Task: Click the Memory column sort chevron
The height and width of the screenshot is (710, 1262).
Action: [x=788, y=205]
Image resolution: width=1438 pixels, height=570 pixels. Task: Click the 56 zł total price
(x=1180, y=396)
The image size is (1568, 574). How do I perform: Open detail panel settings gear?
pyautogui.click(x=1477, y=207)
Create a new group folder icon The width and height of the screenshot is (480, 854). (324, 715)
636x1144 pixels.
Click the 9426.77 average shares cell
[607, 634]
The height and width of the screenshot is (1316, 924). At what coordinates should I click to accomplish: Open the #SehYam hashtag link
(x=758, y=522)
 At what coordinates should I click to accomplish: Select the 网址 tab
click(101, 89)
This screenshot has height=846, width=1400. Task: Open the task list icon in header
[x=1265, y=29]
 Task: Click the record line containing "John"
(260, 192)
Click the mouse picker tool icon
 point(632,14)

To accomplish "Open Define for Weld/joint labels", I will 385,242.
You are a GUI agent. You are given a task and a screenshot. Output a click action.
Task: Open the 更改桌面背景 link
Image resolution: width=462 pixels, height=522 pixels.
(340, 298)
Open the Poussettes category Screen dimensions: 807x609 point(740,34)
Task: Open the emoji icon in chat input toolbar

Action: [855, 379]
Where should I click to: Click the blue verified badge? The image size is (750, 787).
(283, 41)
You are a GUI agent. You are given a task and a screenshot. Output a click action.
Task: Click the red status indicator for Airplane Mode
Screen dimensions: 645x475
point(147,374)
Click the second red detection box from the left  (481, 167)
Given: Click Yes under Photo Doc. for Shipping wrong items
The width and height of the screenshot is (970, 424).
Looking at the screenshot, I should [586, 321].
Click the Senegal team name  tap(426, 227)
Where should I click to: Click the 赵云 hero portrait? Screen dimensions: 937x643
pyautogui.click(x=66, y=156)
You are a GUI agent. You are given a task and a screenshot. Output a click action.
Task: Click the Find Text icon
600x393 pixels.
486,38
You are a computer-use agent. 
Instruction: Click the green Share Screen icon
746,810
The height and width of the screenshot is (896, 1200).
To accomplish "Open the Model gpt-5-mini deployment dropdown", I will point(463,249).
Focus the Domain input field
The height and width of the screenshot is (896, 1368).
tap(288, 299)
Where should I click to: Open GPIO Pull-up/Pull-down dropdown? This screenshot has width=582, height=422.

◆ ◆ ◆ ◆

TASK DETAILS: Transcribe exactly, starting at the line with "The height and width of the screenshot is (896, 1200)." and continuing through the last line of the data above; leave out all earlier lines.

EXERCISE RESPONSE:
The height and width of the screenshot is (896, 1200).
To accomplish "Open the Model gpt-5-mini deployment dropdown", I will point(463,249).
Focus the Domain input field
The height and width of the screenshot is (896, 1368).
tap(288, 299)
Where should I click to: Open GPIO Pull-up/Pull-down dropdown? This screenshot has width=582, height=422.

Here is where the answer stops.